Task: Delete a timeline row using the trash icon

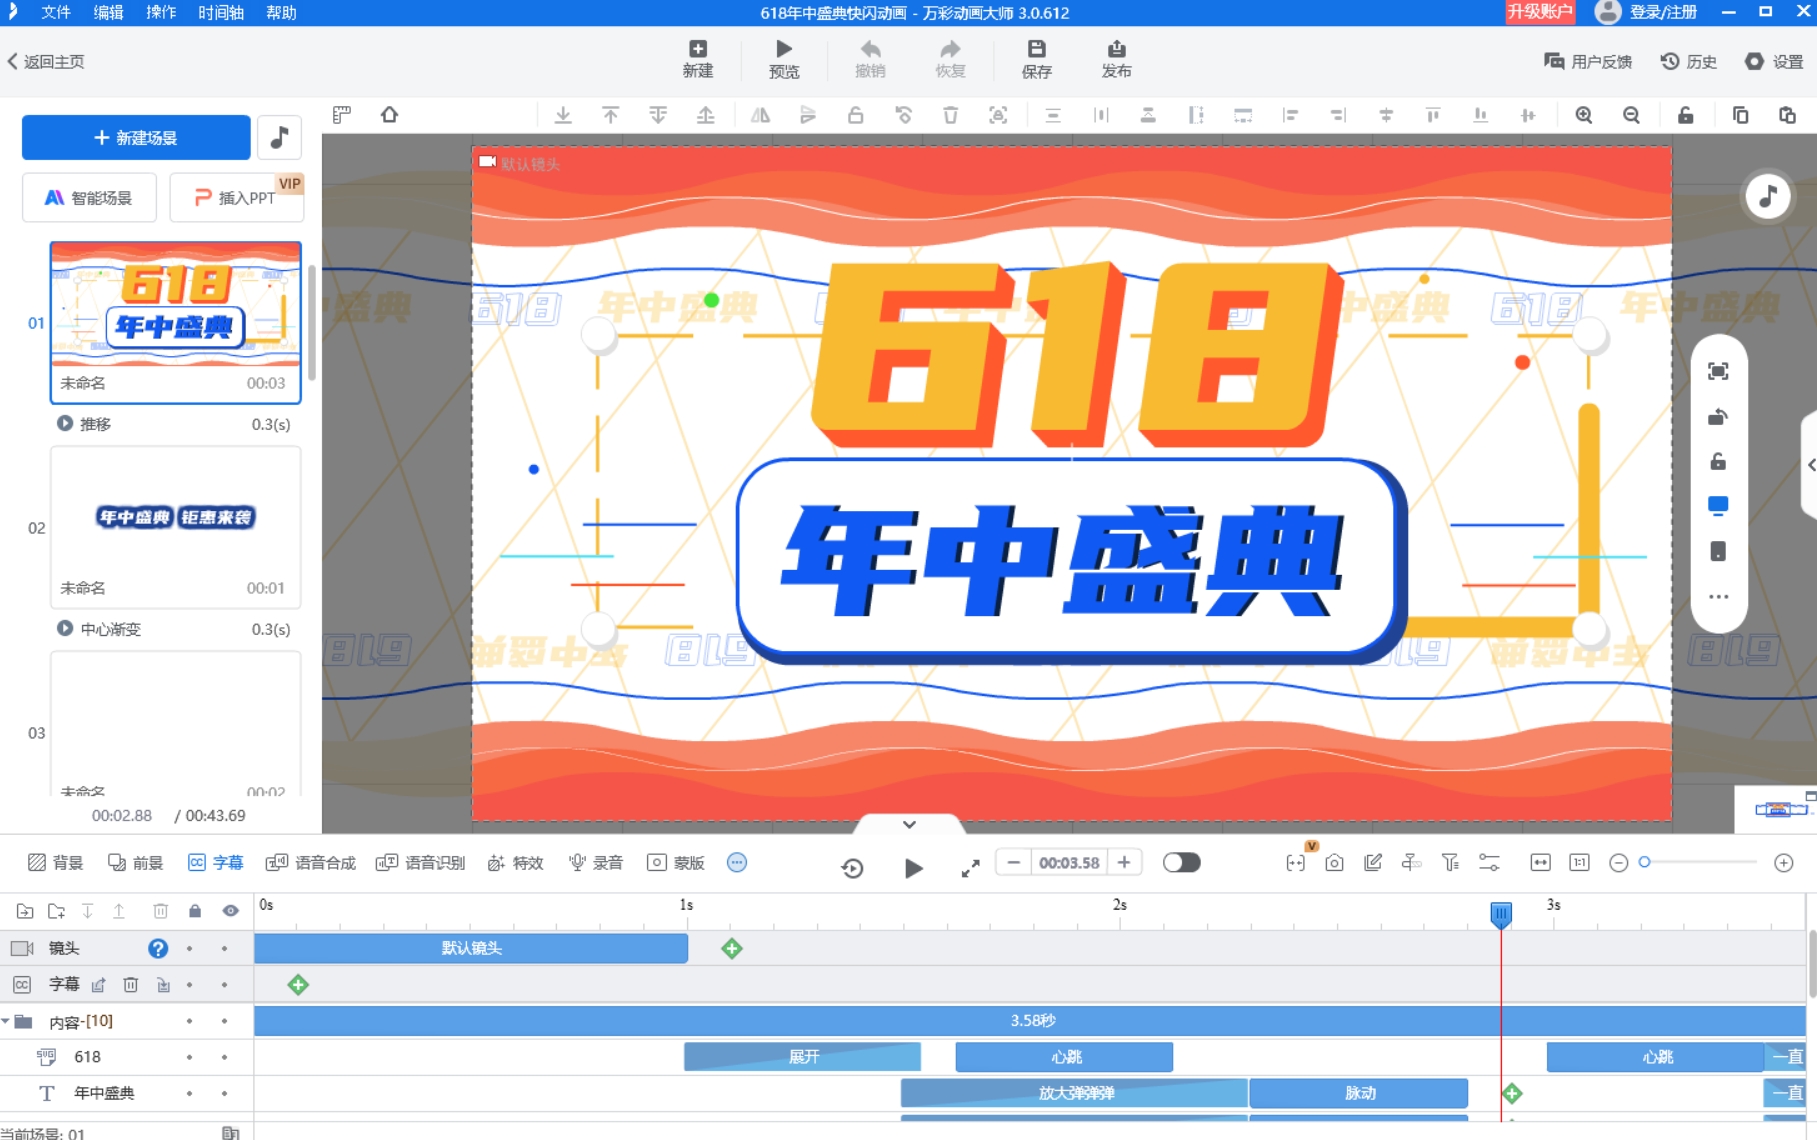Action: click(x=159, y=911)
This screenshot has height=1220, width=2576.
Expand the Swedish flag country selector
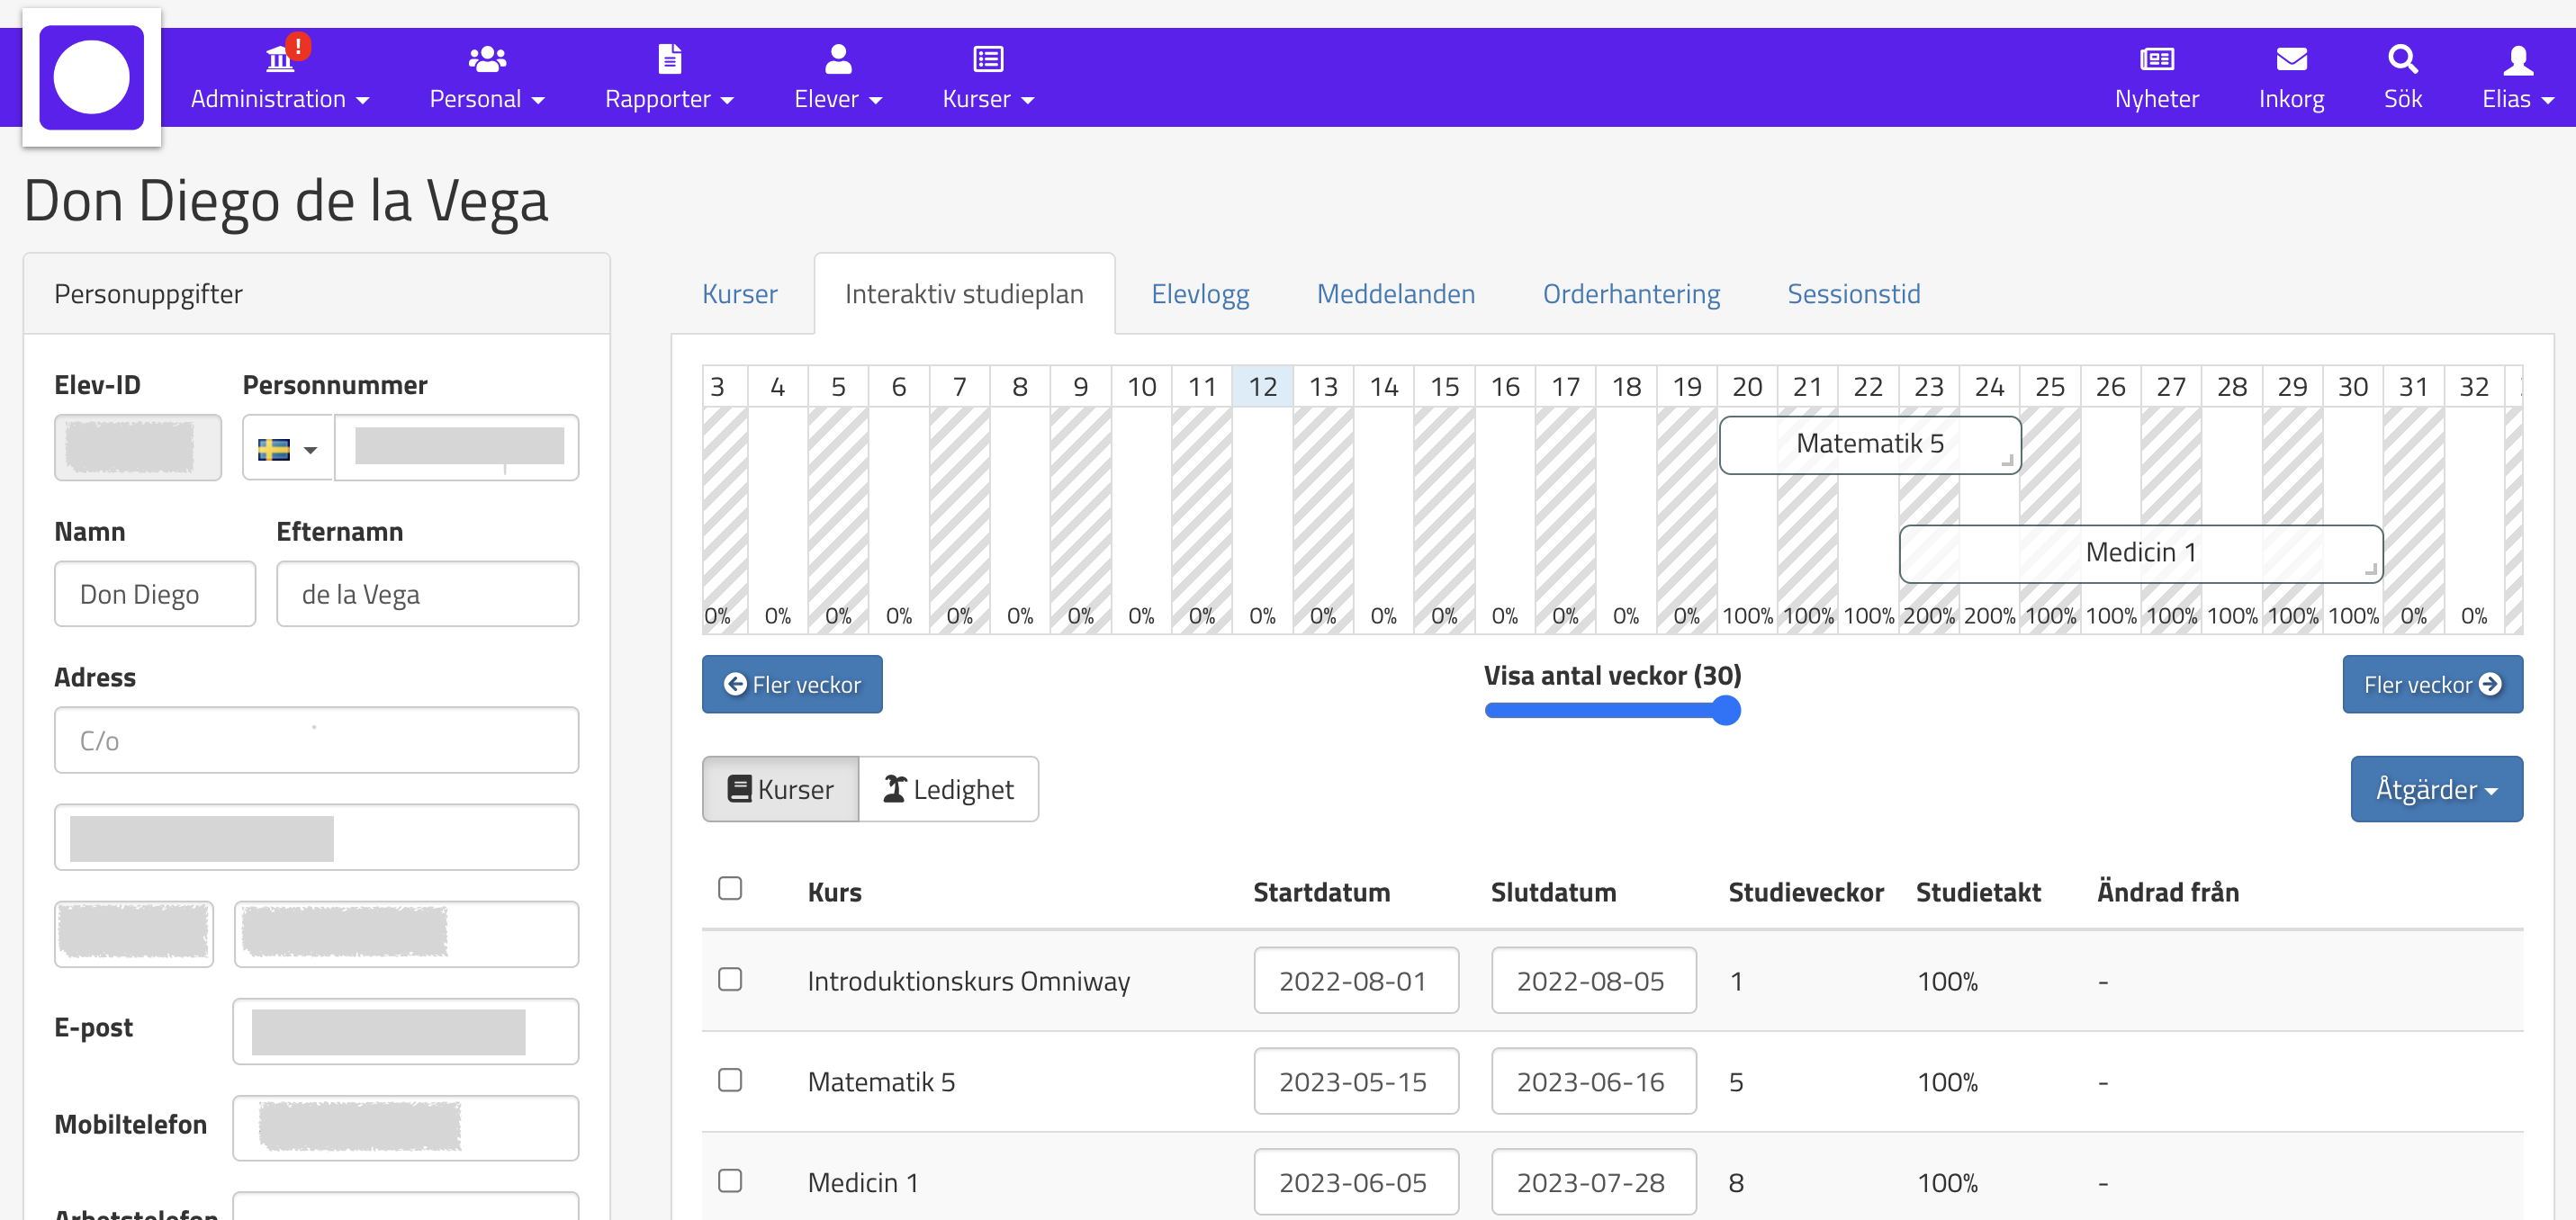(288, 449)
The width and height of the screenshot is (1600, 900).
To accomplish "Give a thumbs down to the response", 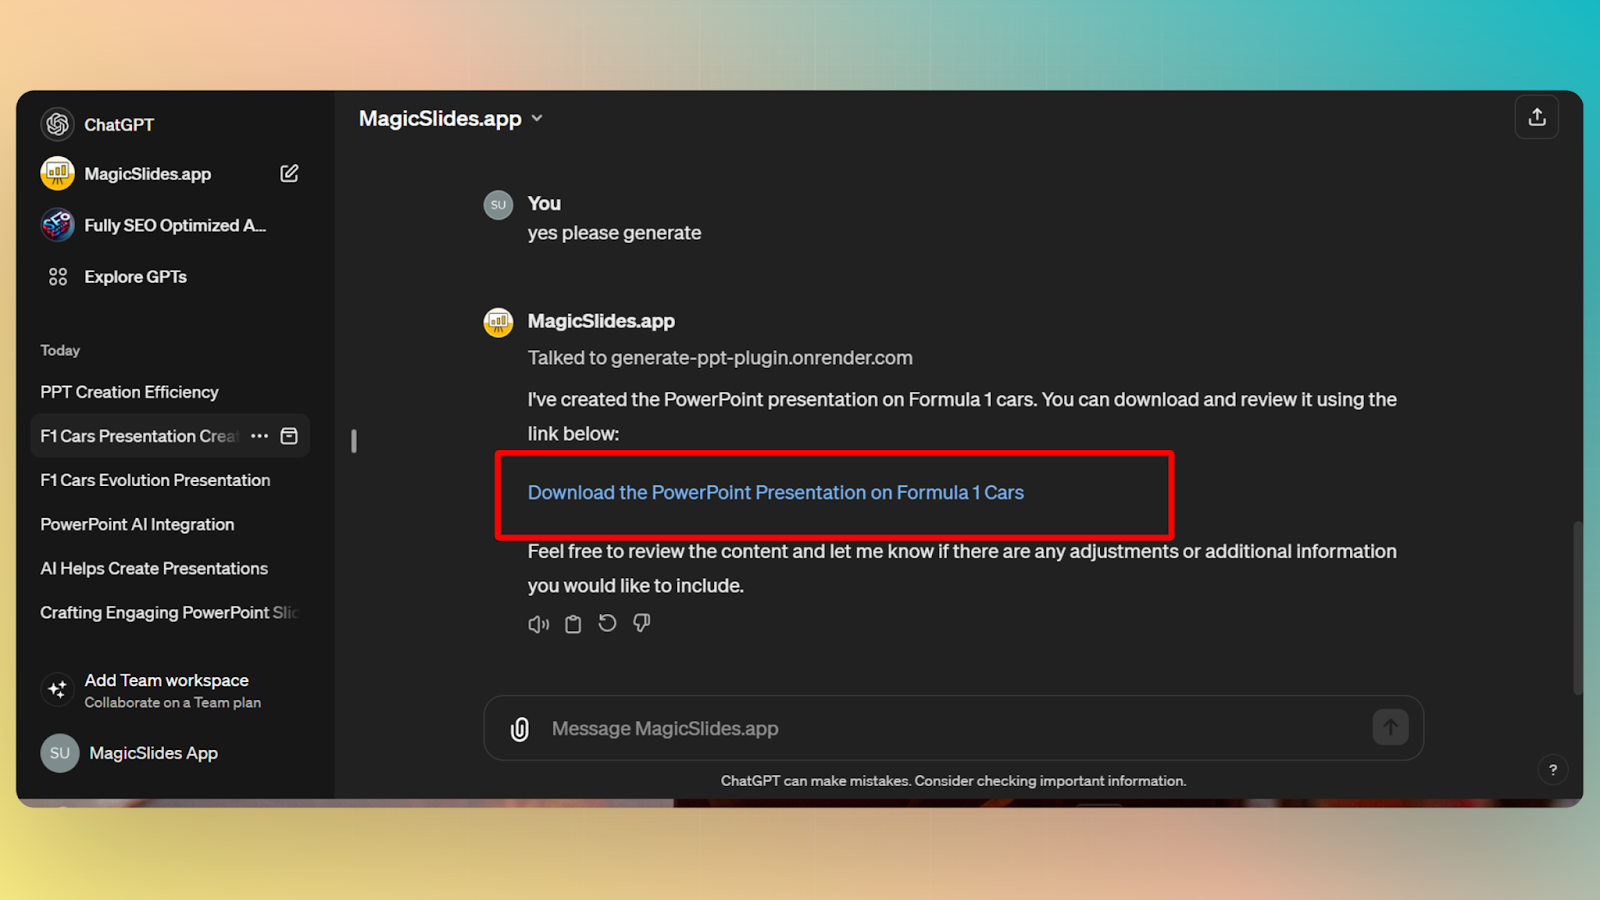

====================

**TRY IT**: If a line of the records above holds the string "height", count it; then state only how many such lines there are.

**TASK RESPONSE**: 2